Livy server

Starting with version 1.74.0, SPYT comes with Livy, a service that allows communication between the client and a Spark cluster over a REST interface. The Query tracker module uses this functionality to execute Spark SQL queries in YTsaurus.

The Livy distribution is already included in the release image of SPYT and can be found on the YTsaurus cluster at the path //home/spark/livy/livy.tgz.

Running Livy

To run the Livy server, specify the --enable-livy option in the command for starting a SPYT cluster. The maximum number of concurrent connections to the server is controlled by the --livy-max-sessions option. Attempting to establish a connection after reaching the limit will result in an error.

The driver for Spark jobs executed through Livy is deployed in the same container as the server. For this reason, to ensure correct calculation and allocation of resources in YTsaurus, use the --livy-driver-cores and --livy-driver-memory options at cluster startup to configure the number of cores and driver memory size.
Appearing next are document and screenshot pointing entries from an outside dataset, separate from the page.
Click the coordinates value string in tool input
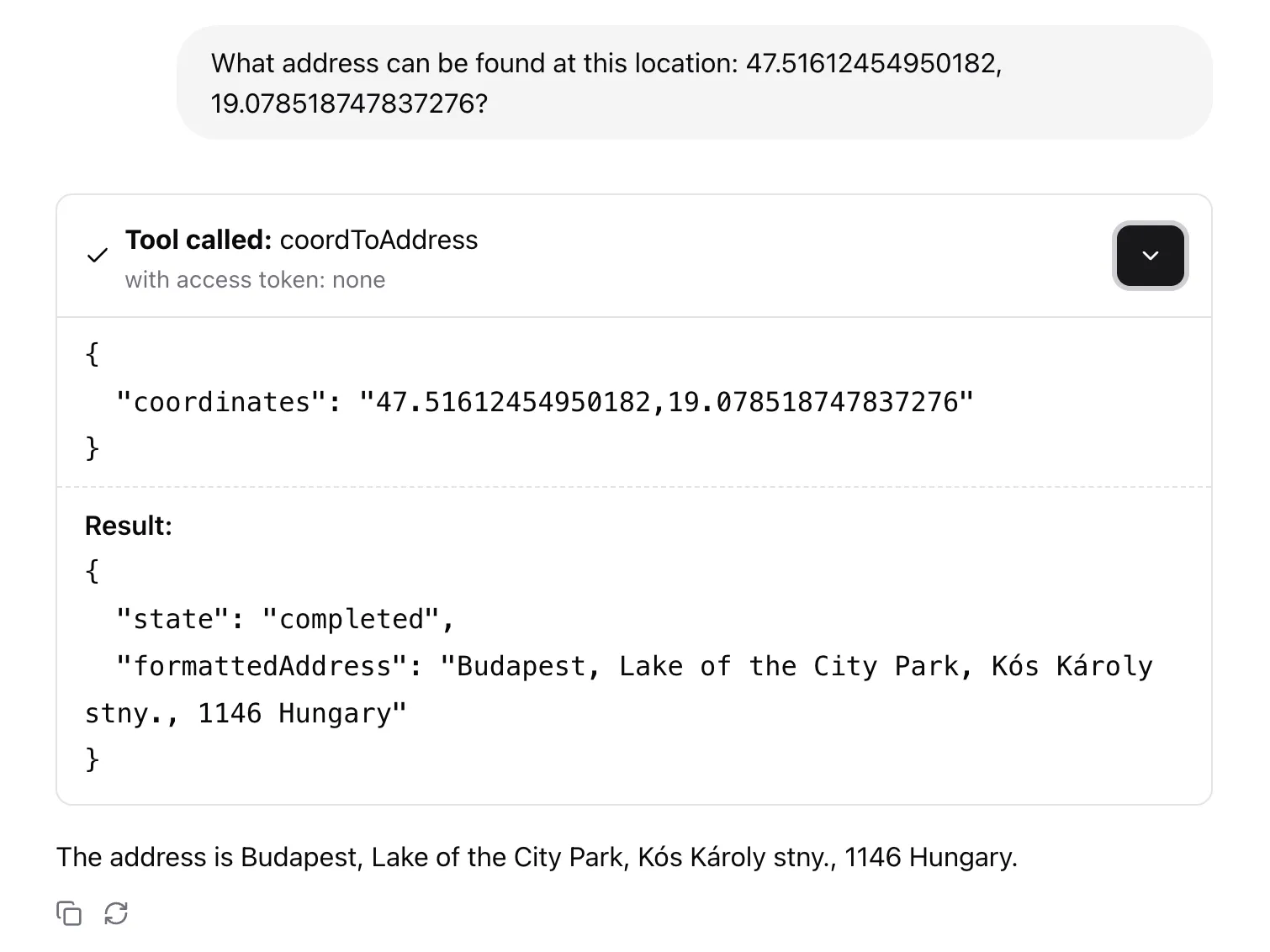Viewport: 1270px width, 952px height. [665, 402]
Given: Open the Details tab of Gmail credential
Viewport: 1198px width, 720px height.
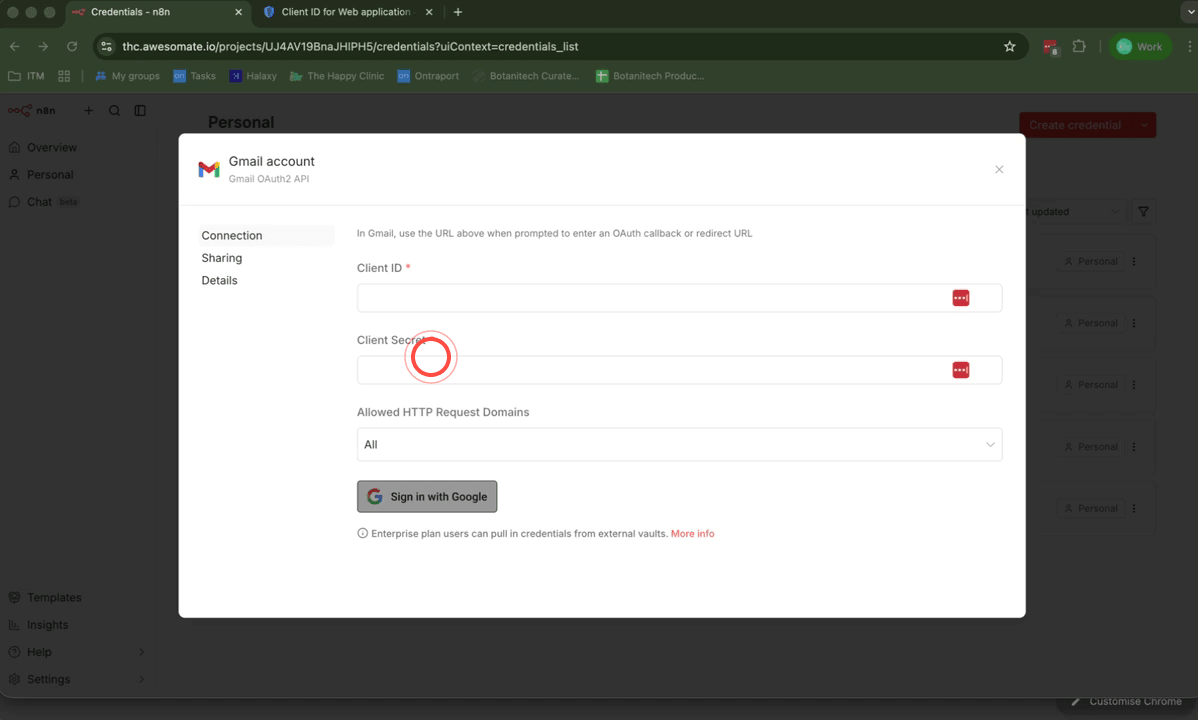Looking at the screenshot, I should pos(219,280).
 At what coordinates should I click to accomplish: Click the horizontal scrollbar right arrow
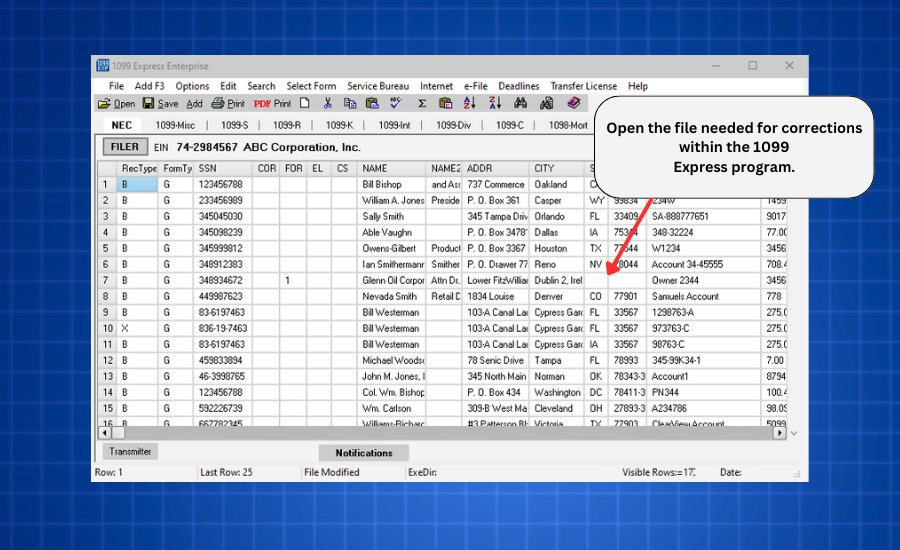tap(780, 434)
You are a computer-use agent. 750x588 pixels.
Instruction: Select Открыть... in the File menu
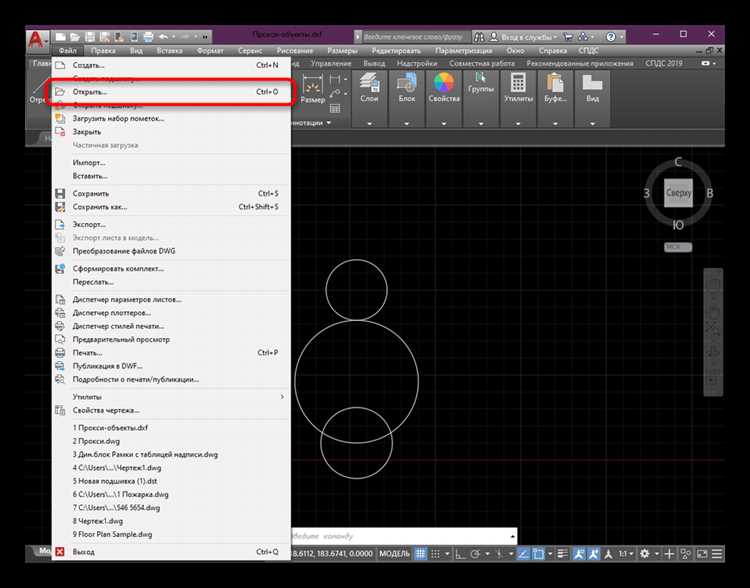coord(90,92)
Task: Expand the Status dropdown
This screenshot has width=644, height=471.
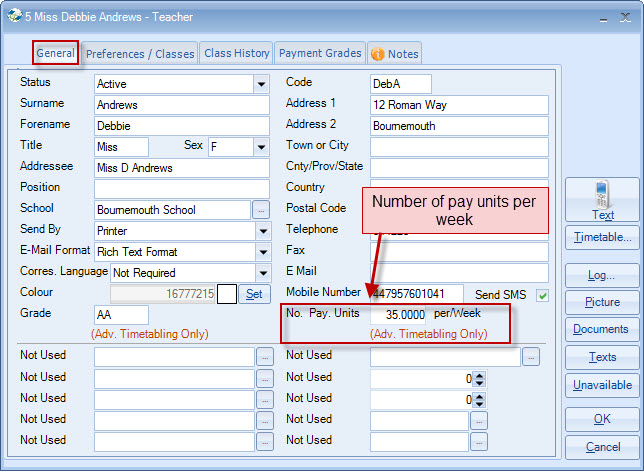Action: pos(261,84)
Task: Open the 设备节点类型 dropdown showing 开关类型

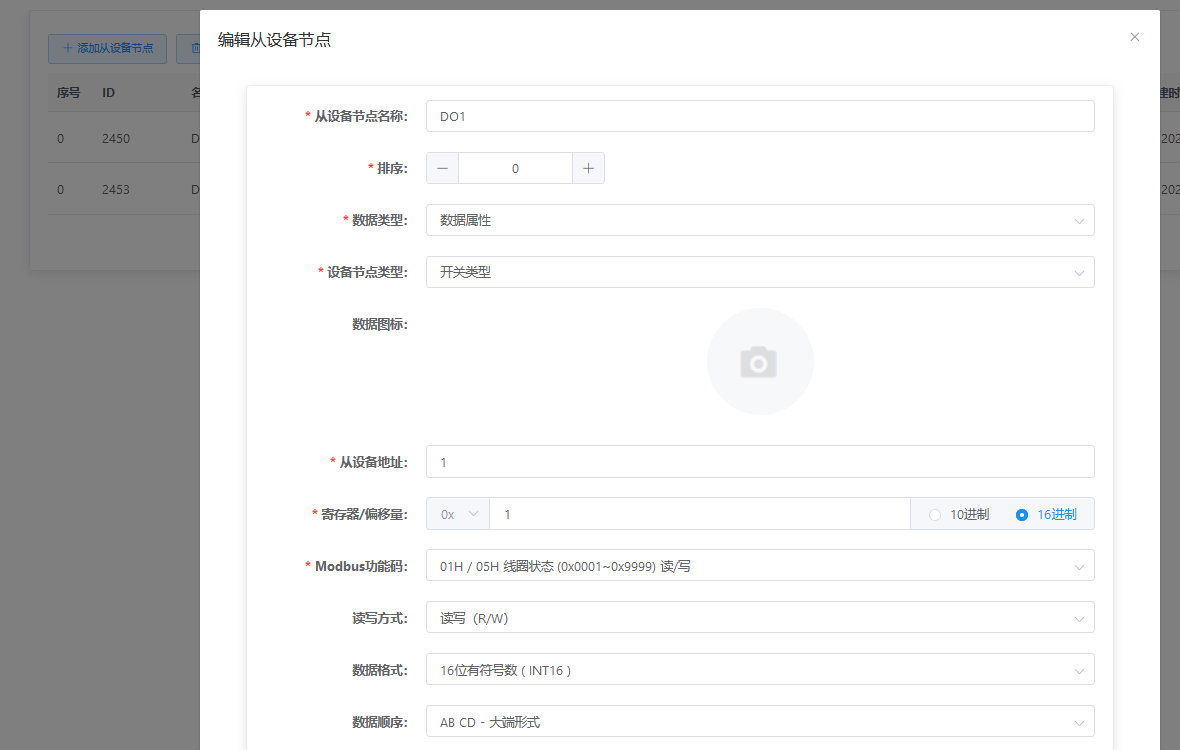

$ spark-launch-yt ... --enable-livy --livy-max-sessions 5 --livy-driver-cores 1 --livy-driver-memory 1G

To retrieve the address of the Livy server or other components, run the spark-discovery-yt command.

Using Livy in Query Tracker

You can send queries to a running SPYT cluster from Query Tracker (SPYT tab) using Spark SQL. To do this, set the cluster (if your YTsaurus installation doesn't have a default cluster) and discovery_path fields in settings. In addition, you can use the spark_conf field to pass an arbitrary Spark session configuration as a YSON map.

QT version 0.0.5 added support for authenticating and reusing sessions:

  1. When Query Tracker starts executing a query, it issues the user a temporary token with a TTL of tens of minutes. The received token is used to authenticate the user in YTsaurus when executing the query on a SPYT cluster. This ensures that the user has the necessary permissions when reading or writing data. If query execution takes a long time, the temporary token's TTL will be periodically extended.

  2. If session_reuse is set to true (default value) in settings, queries don't close the established cluster connection and reuse it in the future if possible. This reduces query execution time by 10–20 seconds. However, keep in mind that idle sessions also count toward the limit on the number of concurrent connections to the cluster (livy-max-sessions). The session is automatically terminated if no new queries are received for more than 10 minutes.

Configuring a session when connecting to the server directly

Livy server endpoints are described in the official documentation.

To use YTsaurus, during the initialization of a Livy session, specify two configuration parameters — the paths to the Java (spark.yt.jars) and Python (spark.yt.pyFiles) libraries — in the spark_conf field:

data = {'kind': 'spark', 'conf': {'spark.yt.version': '1.75.4', 'spark.yt.jars': 'yt:///home/spark/spyt/releases/1.75.4/spark-yt-data-source.jar', 'spark.yt.pyFiles': 'yt:///home/spark/spyt/releases/1.75.4/spyt.zip'}}
req = requests.post(host + '/sessions', data=json.dumps(data))
resp = req.json()

Sparkmagic

You can connect to the Livy server via Sparkmagic to work with a SPYT cluster in a Jupyter notebook over a REST interface. This reduces the number of network accesses required to use interactive Python while maintaining all functionality. In addition to Python, Sparkmagic also supports Scala and SQL.